5.11 Key Implementation Decisions
| Decision | Options | Recommendation | Rationale |
|---|---|---|---|
| Parsing format | Text vs JSON | JSON where available | More stable parsing |
| Output layout | Table vs sections | Sections | Readability for humans |
| Sampling | One-shot vs periodic | One-shot + optional loop | Predictable runtime |
6. Testing Strategy
6.1 Test Categories
| Category | Purpose | Examples |
|---|---|---|
| Unit Tests | Validate parsing | Parse fixed tool output samples |
| Integration Tests | Validate tool calls | Run against a lab host |
| Edge Case Tests | Handle failures | Missing tool, no permissions |
6.2 Critical Test Cases
- Reference run: Output matches golden transcript.
- Missing tool: Proper error message and partial report.

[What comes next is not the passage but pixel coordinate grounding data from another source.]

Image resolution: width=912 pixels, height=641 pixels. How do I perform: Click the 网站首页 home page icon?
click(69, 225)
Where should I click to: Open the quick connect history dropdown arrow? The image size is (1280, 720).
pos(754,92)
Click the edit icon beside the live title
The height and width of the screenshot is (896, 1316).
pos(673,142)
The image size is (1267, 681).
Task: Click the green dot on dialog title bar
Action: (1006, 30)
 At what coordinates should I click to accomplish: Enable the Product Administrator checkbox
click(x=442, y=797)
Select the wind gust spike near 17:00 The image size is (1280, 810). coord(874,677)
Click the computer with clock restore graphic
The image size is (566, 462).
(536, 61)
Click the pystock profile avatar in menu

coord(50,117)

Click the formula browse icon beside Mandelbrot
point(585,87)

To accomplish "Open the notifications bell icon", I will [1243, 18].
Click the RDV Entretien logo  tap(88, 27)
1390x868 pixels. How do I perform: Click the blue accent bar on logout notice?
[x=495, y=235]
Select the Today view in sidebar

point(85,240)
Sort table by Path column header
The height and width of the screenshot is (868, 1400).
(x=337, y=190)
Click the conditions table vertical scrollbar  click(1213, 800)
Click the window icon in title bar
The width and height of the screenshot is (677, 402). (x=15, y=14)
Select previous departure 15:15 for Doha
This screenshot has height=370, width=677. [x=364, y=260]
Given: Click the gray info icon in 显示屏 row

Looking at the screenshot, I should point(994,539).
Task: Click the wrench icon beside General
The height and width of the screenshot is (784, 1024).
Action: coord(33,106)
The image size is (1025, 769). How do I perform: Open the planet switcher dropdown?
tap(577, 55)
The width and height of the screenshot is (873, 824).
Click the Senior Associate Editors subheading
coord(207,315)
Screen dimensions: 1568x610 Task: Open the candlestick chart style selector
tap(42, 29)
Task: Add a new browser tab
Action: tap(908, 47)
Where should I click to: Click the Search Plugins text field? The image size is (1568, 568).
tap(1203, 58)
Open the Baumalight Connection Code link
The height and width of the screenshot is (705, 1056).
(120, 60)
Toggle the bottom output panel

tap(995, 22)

- Permission denied: Clear guidance for sudo or capabilities.
6.3 Test Data
Input: captured command output
Expected: normalized report with correct totals
7. Common Pitfalls & Debugging
7.1 Frequent Mistakes
| Pitfall | Symptom | Solution |
|---|---|---|
| Wrong interface | Empty output | Verify interface names |
| Missing privileges | Permission errors | Use sudo or capabilities |
| Misparsed output | Wrong stats | Prefer JSON parsing |
7.2 Debugging Strategies
- Re-run each tool independently to compare raw output.
- Add a verbose mode that dumps raw data sources.
7.3 Performance Traps
- Avoid tight loops without sleep intervals.
8. Extensions & Challenges
8.1 Beginner Extensions
- Add colored status markers.
- Export report to a file.
8.2 Intermediate Extensions
- Add JSON output mode.
- Add baseline comparison.
8.3 Advanced Extensions
- Add multi-host aggregation.
- Add alerting thresholds.
9. Real-World Connections
9.1 Industry Applications
- SRE runbooks and on-call diagnostics.
- Network operations monitoring.
9.2 Related Open Source Projects
- tcpdump / iproute2 / nftables
- mtr / iperf3
9.3 Interview Relevance
- Demonstrates evidence-based debugging and tool mastery.
10. Resources
10.1 Essential Reading
- Primary book listed in the main guide.
- Relevant RFCs and tool manuals.
10.2 Video Resources
- Conference talks on Linux networking and troubleshooting.